▶ [EXERCISE DESCRIPTION] Given the entries that follow, write out exactly the lines starting at the one containing "The width and" and ending at the one containing "You are a computer-use", both ends included, and only those.

▶ [DATA]

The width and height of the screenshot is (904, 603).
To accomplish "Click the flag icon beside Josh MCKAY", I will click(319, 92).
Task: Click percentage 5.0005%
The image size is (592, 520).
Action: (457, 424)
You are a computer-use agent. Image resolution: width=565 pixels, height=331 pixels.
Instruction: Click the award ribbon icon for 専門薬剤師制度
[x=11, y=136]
* * *
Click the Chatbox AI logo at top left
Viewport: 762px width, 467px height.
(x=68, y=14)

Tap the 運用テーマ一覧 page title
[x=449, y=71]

▶ [TASK RESPONSE]
The width and height of the screenshot is (904, 603).
To accomplish "Click the flag icon beside Josh MCKAY", I will click(319, 92).
Task: Click percentage 5.0005%
The image size is (592, 520).
Action: (457, 424)
You are a computer-use agent. Image resolution: width=565 pixels, height=331 pixels.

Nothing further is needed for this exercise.